Continuei servindo, me afastando da mesa, tentando recuperar o controle que parecia escapar por entre meus dedos.
Foi então que ouvi.
— Você trabalha aqui há muito tempo? — a voz dela.
A loira.
Congelei por dentro.
Mas virei devagar, mantendo a postura.
— Desde criança, senhorita.
Ela me analisou de cima a baixo.
Sem disfarçar.
— Entendo.
Silêncio.
Mas não era um silêncio qualquer.
Era julgamento.
— Deve ser… confortável — ela continuou — crescer em um lugar como esse.
Antes que eu pudesse responder, o o senhor Marshal se adiantou.

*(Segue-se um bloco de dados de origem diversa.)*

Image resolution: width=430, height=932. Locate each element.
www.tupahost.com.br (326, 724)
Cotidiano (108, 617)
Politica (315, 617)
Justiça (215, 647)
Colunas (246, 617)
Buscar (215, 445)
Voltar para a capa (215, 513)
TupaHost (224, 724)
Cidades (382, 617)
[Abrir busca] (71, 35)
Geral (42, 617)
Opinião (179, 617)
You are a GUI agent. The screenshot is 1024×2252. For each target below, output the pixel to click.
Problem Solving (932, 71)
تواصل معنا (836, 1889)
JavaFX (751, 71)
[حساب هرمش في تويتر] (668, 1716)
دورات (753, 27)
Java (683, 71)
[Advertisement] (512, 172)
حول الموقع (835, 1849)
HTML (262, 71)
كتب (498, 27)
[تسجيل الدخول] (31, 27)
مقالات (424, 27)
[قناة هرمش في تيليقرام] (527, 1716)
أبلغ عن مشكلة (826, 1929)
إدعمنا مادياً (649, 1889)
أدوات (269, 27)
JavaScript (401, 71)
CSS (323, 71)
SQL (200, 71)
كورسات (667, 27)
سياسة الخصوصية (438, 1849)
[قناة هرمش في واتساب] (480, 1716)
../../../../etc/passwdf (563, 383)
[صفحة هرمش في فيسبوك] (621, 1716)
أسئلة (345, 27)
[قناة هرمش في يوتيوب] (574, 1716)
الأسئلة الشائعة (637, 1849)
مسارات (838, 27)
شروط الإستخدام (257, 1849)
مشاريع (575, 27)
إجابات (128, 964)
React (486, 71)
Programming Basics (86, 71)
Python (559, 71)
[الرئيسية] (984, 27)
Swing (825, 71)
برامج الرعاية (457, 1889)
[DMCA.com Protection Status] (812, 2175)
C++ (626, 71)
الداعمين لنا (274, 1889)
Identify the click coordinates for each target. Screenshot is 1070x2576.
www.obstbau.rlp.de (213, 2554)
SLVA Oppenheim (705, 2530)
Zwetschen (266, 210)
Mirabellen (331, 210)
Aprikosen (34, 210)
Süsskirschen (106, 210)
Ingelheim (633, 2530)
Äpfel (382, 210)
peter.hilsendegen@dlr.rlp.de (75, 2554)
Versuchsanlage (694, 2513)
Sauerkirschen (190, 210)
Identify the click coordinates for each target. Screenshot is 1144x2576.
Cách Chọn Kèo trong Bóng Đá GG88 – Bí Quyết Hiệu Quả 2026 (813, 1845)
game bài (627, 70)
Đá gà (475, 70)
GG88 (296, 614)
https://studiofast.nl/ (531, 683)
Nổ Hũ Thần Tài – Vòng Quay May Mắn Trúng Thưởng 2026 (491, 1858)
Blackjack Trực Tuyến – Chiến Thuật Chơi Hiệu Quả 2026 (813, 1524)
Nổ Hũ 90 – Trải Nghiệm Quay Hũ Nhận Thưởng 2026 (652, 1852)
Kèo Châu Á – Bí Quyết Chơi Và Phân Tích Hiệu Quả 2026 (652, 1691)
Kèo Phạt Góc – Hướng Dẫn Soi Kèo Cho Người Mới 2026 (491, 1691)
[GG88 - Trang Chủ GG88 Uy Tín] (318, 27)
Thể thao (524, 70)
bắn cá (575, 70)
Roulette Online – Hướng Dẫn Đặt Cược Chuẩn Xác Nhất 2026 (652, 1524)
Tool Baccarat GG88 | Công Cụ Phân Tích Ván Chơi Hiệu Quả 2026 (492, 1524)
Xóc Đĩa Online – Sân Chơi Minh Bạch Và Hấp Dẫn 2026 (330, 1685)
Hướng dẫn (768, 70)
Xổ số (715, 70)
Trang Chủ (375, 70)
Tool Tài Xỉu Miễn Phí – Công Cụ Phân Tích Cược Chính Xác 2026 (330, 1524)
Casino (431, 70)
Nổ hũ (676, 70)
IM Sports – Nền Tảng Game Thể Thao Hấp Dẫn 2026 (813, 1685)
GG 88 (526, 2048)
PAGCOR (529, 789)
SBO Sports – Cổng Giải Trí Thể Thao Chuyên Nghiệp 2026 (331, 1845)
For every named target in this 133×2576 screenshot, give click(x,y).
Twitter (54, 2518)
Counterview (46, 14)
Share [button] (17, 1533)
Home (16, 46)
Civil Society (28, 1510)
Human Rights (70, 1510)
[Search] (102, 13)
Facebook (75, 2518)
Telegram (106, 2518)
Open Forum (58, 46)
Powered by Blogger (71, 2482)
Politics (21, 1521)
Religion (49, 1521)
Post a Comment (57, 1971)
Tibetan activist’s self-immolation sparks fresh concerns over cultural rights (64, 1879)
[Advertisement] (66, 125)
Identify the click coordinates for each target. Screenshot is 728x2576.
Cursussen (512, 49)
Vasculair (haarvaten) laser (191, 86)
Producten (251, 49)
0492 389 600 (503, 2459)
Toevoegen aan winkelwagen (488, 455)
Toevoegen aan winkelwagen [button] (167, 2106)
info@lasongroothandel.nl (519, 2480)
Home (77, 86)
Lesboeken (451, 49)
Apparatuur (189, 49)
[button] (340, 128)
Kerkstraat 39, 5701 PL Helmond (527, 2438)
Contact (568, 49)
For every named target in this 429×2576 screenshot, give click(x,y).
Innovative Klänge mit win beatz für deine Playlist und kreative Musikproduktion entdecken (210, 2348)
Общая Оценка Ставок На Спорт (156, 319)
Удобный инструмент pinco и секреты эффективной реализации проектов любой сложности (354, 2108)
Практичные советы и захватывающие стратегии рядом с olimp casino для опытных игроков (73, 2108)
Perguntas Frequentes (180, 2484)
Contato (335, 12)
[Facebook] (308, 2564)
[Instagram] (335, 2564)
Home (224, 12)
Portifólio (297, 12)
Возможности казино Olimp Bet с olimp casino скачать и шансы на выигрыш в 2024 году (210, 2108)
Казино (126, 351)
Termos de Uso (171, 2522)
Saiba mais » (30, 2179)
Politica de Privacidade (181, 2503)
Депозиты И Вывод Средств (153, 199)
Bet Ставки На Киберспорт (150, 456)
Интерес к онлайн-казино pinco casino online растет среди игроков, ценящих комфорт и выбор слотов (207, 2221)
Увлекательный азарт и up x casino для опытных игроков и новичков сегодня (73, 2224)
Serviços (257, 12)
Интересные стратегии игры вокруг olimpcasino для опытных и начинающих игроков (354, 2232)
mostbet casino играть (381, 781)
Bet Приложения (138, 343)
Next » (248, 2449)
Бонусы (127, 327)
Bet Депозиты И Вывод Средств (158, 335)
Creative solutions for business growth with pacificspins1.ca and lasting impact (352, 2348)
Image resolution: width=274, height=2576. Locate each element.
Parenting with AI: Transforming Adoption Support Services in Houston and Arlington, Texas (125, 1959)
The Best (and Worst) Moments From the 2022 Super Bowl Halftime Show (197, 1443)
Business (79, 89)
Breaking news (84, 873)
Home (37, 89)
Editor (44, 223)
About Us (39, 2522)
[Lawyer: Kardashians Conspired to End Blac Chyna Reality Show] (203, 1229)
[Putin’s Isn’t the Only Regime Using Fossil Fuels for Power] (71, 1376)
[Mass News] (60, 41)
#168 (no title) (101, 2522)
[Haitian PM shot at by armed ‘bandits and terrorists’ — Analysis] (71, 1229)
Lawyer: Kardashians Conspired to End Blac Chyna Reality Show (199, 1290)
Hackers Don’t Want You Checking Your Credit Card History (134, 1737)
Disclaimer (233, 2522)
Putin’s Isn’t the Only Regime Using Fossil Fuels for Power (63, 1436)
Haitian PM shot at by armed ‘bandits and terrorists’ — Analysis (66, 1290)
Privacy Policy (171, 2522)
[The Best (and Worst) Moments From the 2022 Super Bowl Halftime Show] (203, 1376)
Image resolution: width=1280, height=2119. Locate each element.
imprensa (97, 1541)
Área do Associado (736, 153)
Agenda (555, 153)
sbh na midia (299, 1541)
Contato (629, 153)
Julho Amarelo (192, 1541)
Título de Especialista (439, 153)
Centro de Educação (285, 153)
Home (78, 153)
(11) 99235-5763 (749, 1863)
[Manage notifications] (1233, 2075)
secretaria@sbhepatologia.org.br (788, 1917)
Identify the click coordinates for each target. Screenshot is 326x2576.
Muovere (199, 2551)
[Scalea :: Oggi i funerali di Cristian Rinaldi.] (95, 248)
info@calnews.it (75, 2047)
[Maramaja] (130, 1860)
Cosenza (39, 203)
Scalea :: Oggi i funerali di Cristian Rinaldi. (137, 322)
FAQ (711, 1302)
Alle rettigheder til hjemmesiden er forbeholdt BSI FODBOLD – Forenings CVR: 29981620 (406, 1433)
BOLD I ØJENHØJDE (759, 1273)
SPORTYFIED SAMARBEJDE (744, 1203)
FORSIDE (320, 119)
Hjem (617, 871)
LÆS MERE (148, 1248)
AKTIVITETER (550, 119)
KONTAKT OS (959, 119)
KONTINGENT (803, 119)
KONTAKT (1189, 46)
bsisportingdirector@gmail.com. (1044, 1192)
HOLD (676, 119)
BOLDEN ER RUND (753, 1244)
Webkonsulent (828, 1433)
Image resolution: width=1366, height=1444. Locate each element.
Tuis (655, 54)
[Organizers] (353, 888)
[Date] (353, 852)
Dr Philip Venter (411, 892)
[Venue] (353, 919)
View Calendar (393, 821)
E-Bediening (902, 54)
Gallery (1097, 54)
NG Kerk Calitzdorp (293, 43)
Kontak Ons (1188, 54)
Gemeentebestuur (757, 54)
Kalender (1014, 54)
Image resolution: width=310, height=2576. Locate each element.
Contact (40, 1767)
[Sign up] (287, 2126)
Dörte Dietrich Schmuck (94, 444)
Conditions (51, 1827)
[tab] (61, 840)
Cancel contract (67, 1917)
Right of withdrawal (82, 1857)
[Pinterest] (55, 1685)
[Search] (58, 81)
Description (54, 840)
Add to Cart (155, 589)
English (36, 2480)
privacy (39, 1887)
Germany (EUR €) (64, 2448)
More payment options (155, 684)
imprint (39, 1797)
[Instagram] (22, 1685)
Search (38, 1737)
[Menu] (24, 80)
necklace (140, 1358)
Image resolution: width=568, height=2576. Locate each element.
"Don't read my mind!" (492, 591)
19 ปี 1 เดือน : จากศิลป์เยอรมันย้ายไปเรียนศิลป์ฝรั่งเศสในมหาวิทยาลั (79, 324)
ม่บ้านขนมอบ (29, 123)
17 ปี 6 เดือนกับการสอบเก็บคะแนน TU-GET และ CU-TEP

— Kler é praticamente da família. — disse com um sorriso educado.
Quase engasguei.
Quase.
Porque aquilo não era verdade.
Nunca foi.
— Sim… — respondi baixo — Eles sempre foram muito… generosos.
Senti o olhar de James em mim de novo.
Pesado.
Incomodado.
Mas não olhei de volta.
Não podia.
— Que sorte a sua. — ela disse, pegando a taça de vinho.
Mas não soou como sorte.
Soou como um limite imposto.
Como se ela estivesse deixando claro, sem dizer diretamente:
“Você não pertence aqui.”
E talvez… não.
Ela estava certa.
— Kler. — minha mãe chamou sutilmente — venha até a cozinha.
Assenti na mesma hora.
Era uma fuga.
E eu precisava dela.
Assim que entrei na cozinha, apoiei as mãos na bancada e respirei fundo.
Uma vez.
Duas.
Três.
Mas não adiantava.
Nada adiantava.
Porque lá fora…
Ele estava com outra.
E aqui dentro…
Eu finalmente estava sendo obrigada a encarar algo que evitei por anos.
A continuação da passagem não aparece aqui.